1 more is still a ton, an average user probably does more than 100 calls per month so... that's a drop call per month and for people in shitty area that could be multiple a week on the high end (some people never drop calls on the iPhone)


Exactly, in some areas dropped call rates could be as low as one per thousand. Adding one per hundred to this would lead in tenfold increase in dropped calls.


Well, the area where the user uses their phone obviously affects both the iPhone 3GS as well as 4. So if a user has 1/100th the number of call drops on the 3GS, they will see a smaller increase with the iPhone 4, i.e. less than one percentage point. The “average joe” user will experience the increase given by Jobs. And finally, those who drop several calls a day with the 3GS will likely have returned their iPhone 4 already.


Unfortunately, you're misunderstanding what Jobs said. They said it drops ~1 call per hundred than the 3GS, not 1 percentage point more. That's a huge difference. It means that if the 3GS drops 1% of calls, the iPhone 4 drops 1.01% of calls.


What? I don't really get my head around your math or I just misunderstand what you are trying to say. 1 call per 100 calls means one percentage point.

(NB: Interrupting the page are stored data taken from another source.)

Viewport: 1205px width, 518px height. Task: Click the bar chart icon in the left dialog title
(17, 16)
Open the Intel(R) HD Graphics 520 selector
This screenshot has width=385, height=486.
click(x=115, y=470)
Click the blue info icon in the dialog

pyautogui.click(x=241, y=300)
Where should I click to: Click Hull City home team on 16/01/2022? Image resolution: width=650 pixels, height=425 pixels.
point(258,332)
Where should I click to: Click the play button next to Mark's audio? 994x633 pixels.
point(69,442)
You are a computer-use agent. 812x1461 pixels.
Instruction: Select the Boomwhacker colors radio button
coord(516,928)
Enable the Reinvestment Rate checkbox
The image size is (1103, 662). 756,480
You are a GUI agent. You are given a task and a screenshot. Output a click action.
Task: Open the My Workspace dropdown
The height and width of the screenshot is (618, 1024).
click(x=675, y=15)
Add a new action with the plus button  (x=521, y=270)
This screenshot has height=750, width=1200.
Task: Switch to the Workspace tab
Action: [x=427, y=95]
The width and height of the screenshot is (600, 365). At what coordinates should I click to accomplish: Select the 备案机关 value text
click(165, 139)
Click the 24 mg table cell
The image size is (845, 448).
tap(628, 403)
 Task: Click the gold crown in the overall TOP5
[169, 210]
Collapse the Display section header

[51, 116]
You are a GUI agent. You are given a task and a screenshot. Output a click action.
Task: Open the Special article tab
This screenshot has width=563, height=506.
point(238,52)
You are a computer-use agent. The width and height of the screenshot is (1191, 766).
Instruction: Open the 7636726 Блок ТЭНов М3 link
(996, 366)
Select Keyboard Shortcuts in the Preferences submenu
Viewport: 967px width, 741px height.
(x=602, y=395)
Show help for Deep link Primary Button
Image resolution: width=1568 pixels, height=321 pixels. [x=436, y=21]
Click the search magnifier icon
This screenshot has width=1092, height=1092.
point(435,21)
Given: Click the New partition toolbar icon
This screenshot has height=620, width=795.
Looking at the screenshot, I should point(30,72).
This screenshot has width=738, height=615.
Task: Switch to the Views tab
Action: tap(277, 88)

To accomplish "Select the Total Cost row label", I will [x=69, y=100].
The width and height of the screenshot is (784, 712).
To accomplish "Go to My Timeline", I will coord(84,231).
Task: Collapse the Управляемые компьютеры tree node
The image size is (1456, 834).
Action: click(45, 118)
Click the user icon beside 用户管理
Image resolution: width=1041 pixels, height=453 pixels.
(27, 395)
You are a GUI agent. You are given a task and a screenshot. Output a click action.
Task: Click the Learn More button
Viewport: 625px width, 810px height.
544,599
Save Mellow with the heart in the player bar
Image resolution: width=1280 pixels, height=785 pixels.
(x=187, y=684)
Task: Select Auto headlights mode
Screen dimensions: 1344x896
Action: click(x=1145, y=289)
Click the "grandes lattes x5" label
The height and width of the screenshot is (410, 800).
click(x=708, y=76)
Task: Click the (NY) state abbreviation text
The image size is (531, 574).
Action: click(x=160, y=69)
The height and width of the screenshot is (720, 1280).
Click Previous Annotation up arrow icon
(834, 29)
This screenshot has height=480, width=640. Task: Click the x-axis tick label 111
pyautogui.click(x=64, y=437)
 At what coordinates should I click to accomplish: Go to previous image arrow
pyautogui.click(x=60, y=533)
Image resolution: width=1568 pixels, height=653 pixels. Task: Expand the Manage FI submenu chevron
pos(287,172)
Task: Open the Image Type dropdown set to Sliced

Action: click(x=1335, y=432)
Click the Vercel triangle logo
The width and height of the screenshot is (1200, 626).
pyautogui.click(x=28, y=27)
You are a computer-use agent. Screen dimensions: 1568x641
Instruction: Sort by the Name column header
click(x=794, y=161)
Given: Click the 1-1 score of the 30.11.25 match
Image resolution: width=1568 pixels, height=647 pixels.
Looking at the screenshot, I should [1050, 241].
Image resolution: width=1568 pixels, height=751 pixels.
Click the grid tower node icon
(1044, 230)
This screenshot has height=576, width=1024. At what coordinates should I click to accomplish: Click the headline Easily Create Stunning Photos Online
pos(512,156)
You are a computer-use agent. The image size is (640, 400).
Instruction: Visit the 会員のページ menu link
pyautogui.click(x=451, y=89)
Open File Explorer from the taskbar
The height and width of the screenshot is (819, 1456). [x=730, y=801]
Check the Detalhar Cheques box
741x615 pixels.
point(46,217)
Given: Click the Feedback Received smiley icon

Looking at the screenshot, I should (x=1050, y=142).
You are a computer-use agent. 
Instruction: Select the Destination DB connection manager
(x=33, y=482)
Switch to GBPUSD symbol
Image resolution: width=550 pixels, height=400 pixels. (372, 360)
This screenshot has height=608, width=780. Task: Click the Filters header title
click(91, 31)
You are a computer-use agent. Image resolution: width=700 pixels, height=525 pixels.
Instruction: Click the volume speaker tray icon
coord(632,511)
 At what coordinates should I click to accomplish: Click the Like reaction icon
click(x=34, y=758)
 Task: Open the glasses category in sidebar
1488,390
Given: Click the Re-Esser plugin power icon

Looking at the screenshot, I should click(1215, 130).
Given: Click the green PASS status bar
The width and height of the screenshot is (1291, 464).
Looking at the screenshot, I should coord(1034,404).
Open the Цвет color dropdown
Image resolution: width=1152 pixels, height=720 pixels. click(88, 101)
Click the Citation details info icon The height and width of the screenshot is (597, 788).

Jobs said: "One or less additional dropped call per hundred calls". I don't know how I should parse this to be "one percent more dropped calls than 3GS".


Actually I believe Geee is correct and YOU are misunderstanding Jobs. Here's the actual quote: "...iPhone 4 drops more calls than the 3GS. But how many more calls per hundred does it drop?...The iPhone 4 drops less than ONE call per hundred than the 3GS.” To me this reads clearly that were one to make 100 calls on each device, the iPhone 4 would drop between 0 and 1 more calls than the 3gs which is consistent with Geee's interpretation.


You lost me. AT&T's data, according to Jobs, suggests the iPhone 4 drops one additional call per hundred when compared to the 3GS.

"It means that if the 3GS drops 1% of calls, the iPhone 4 drops 1.01% of calls."

"If the 3GS drops 1% of calls", it drops one call per hundred.

That means the iPhone 4 drops two calls per hundred, or 2% of one hundred calls. Not 1.01%.


It looks like lots of people just read live blogs and second hand accounts. It's shocking to see how easily and quickly the facts get mutated these days.

Just to show I'm somewhat unbiased on the issue -- if we want to question Apple's data why did they show AT&T store returns and not Apple Store returns?